Please return these entries word for word, starting at the line that contains "At what coordinates should I click to accomplish: Open" and stopping after the line that contains "(x=757, y=166)".

→ Provided data

######

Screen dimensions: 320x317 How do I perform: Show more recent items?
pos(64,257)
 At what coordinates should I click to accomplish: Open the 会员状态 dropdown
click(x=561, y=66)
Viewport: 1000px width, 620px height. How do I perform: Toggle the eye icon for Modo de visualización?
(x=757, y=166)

######

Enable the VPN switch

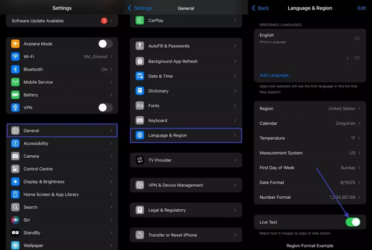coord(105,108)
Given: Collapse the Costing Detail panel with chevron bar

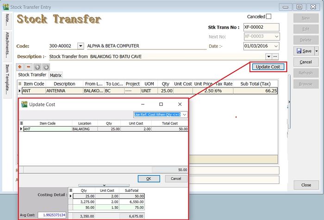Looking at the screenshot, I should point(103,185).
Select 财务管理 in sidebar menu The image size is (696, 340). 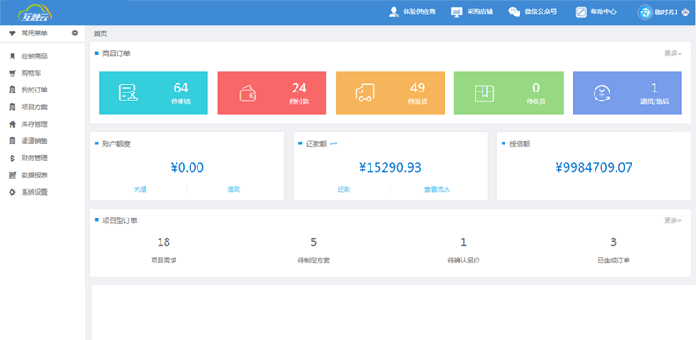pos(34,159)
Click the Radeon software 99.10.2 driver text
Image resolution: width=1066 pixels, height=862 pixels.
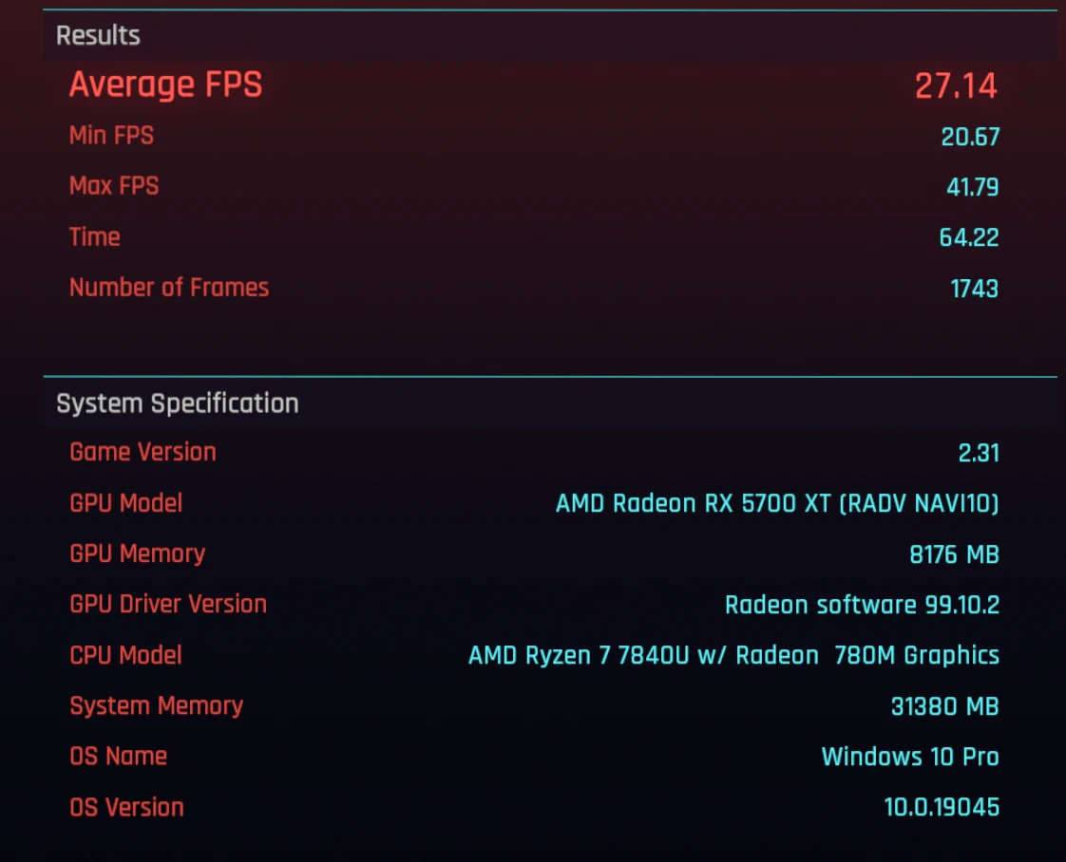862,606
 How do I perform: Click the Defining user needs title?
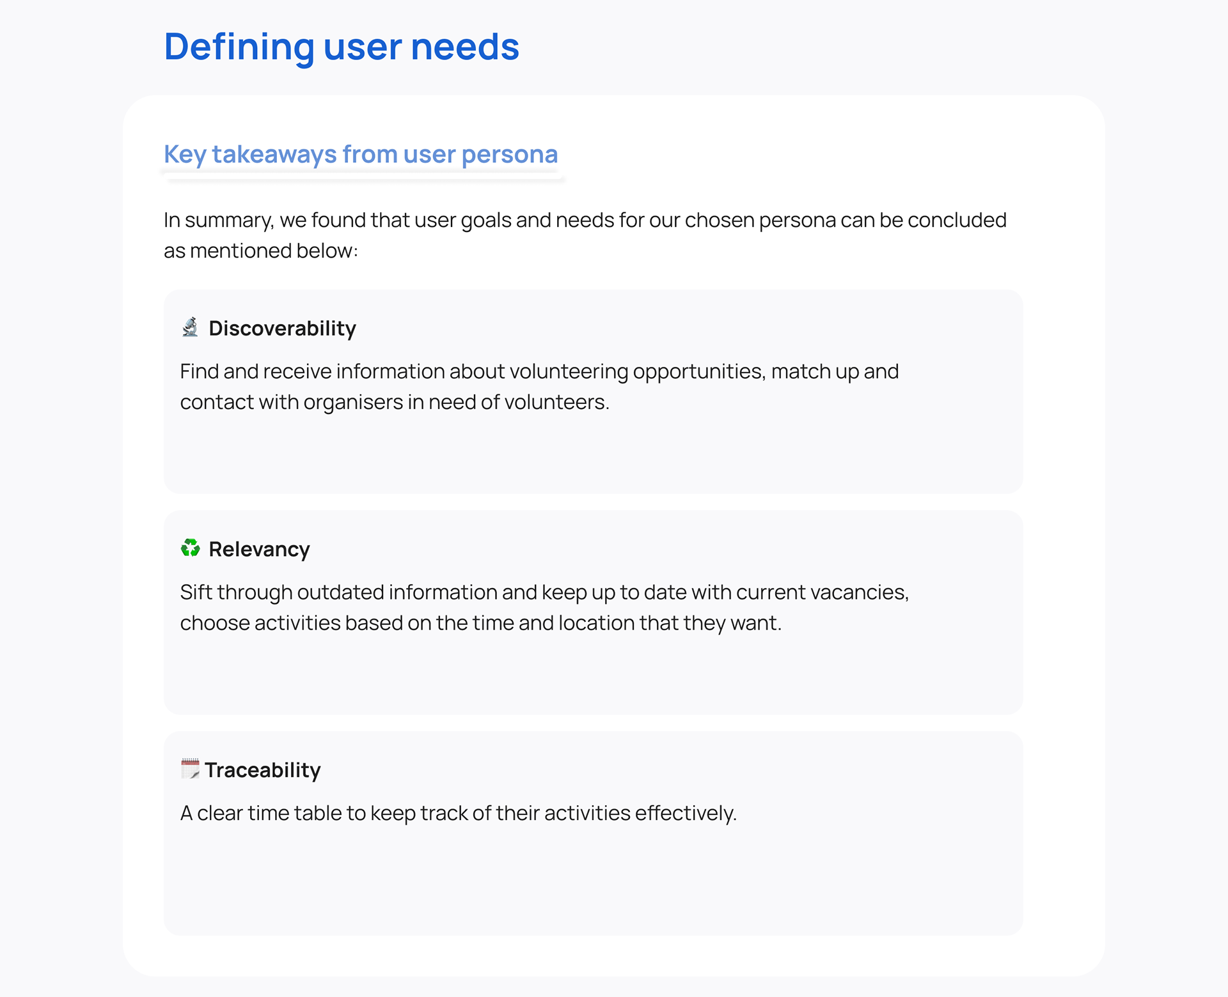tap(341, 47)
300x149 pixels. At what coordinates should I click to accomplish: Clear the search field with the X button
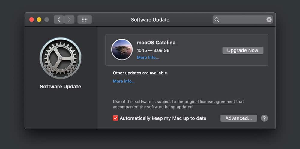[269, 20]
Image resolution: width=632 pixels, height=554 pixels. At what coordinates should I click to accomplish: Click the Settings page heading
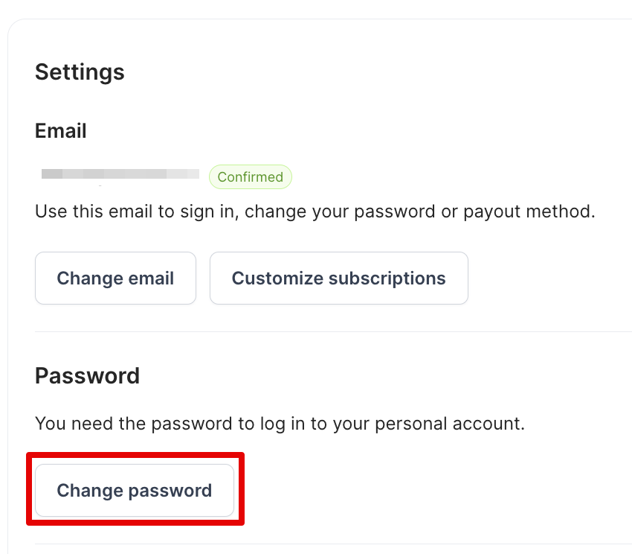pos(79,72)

######

→ Reply
 At what coordinates should I click to accomplish: Open the 会员状态 dropdown
click(x=561, y=66)
Viewport: 1000px width, 620px height. How do I perform: Toggle the eye icon for Modo de visualización?
(x=757, y=166)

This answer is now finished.